#### PROBLEM DETAILS
Take nothing but the lines from the one with "The image size is (894, 676)." through the one with "You are a GUI" in the entries below, both ends kept, and return them exactly with pictures left out.

[Collected data]
▬▬▬▬▬▬▬▬▬▬
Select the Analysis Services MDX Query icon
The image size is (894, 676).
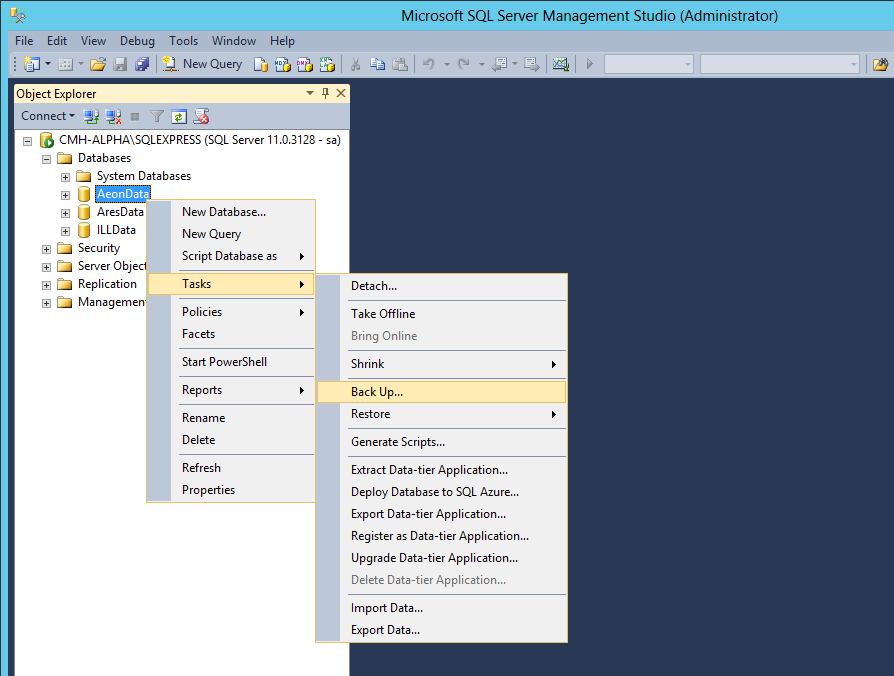(283, 63)
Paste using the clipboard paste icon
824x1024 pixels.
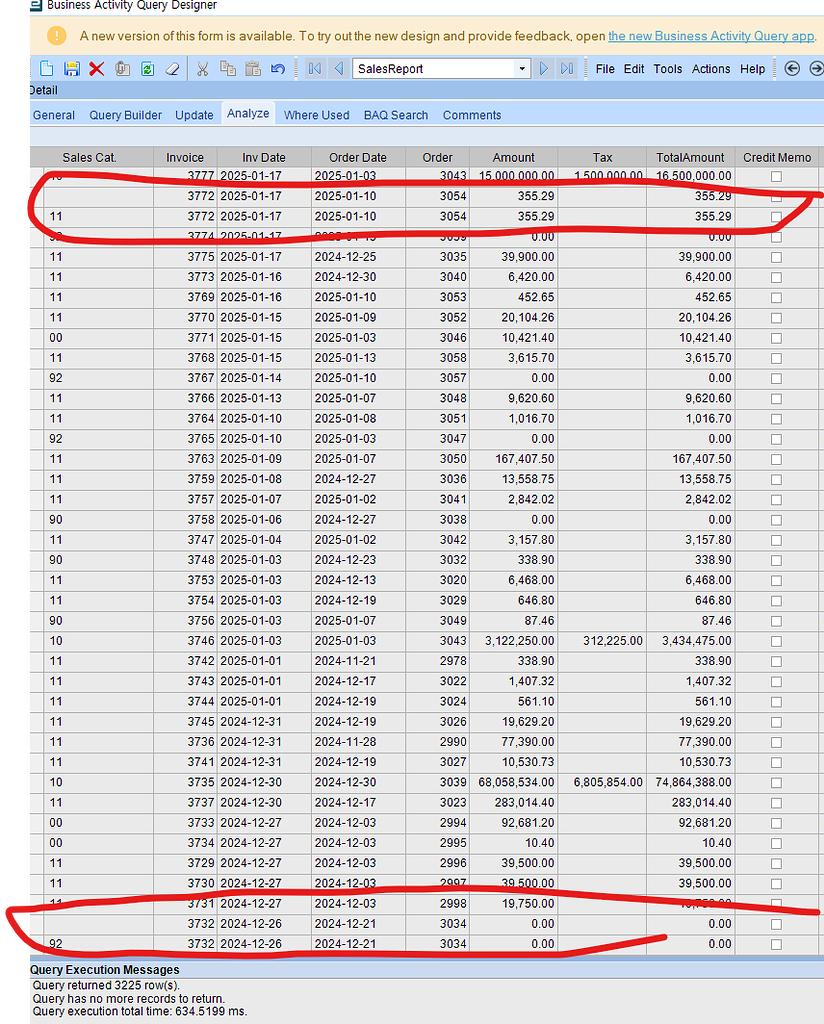click(x=250, y=68)
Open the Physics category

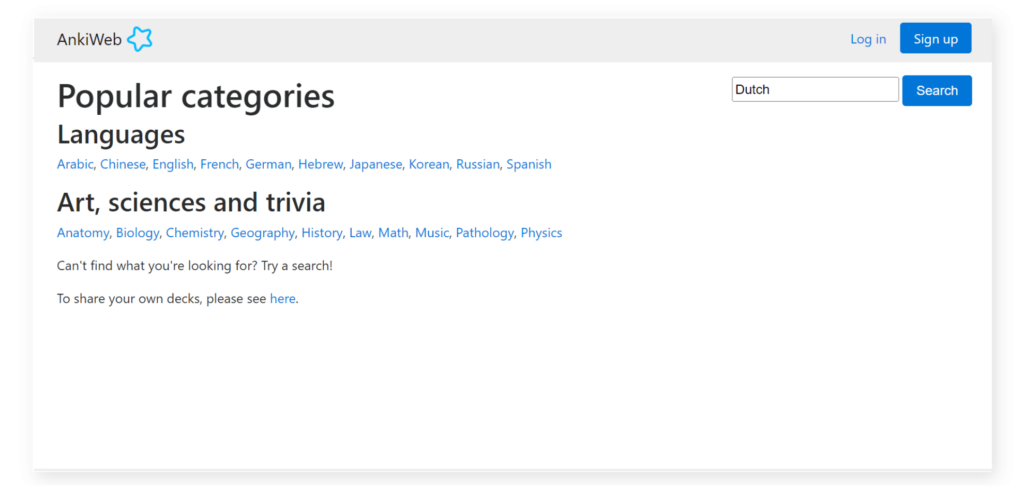[541, 233]
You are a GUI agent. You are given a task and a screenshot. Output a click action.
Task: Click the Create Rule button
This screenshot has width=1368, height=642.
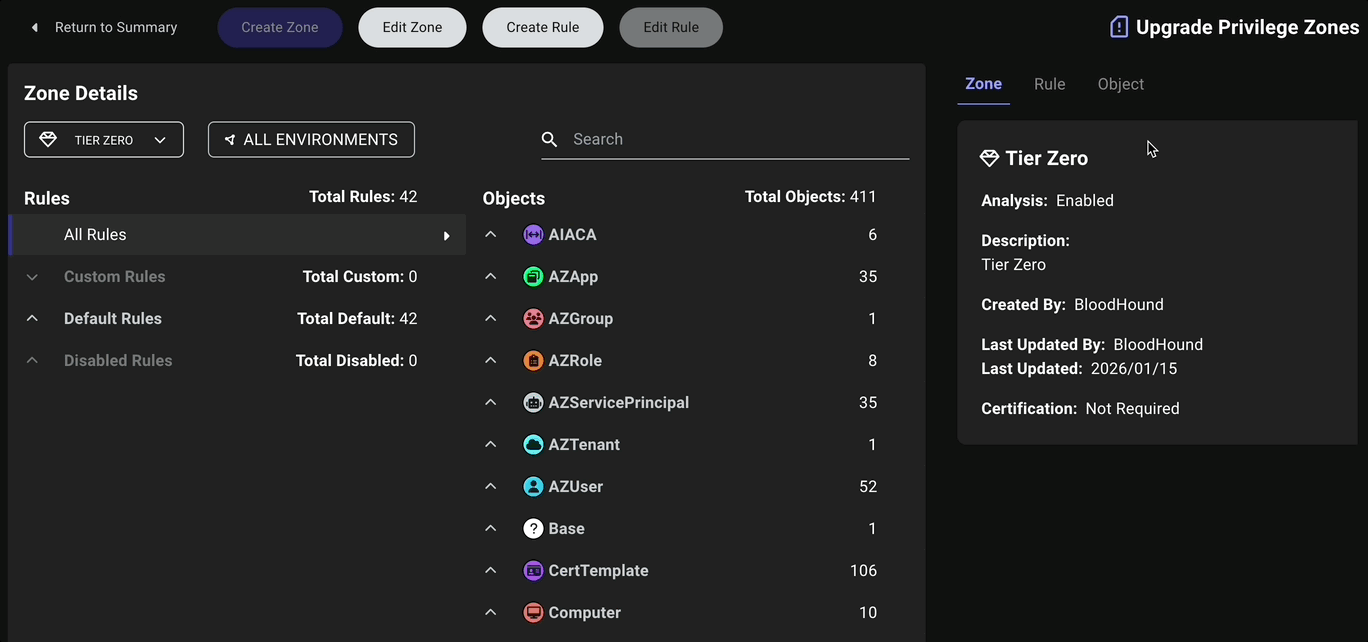click(543, 27)
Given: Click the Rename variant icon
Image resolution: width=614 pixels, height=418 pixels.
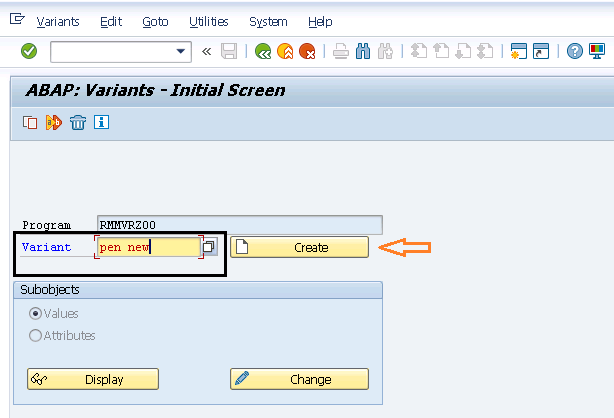Looking at the screenshot, I should click(x=54, y=123).
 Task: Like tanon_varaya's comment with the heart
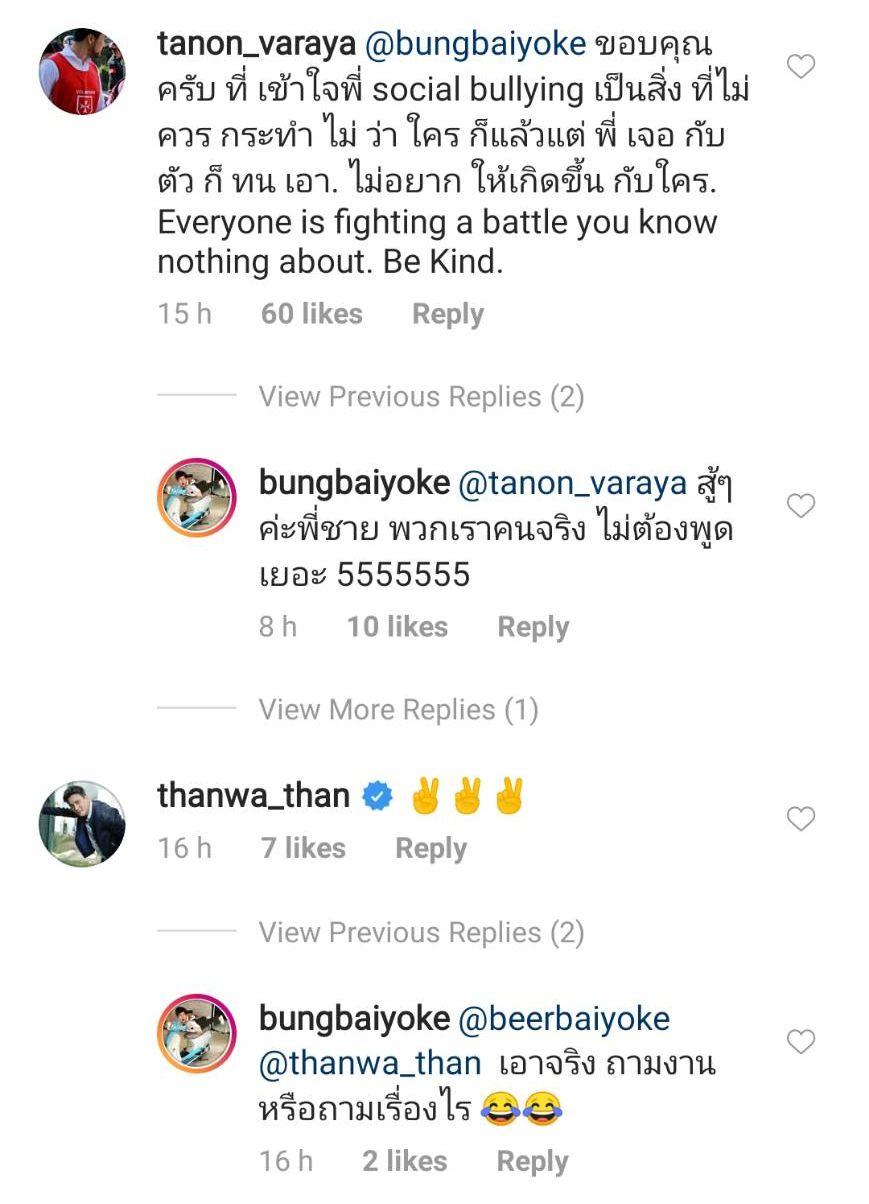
▬▬▬▬▬▬▬▬▬▬
#### ANSWER SECTION
The image size is (894, 676).
(283, 63)
Paste using the clipboard paste icon
824x1024 pixels.
click(x=250, y=68)
Open the Physics category

[541, 233]
You are a GUI agent. You are given a task and a screenshot. Output a click action.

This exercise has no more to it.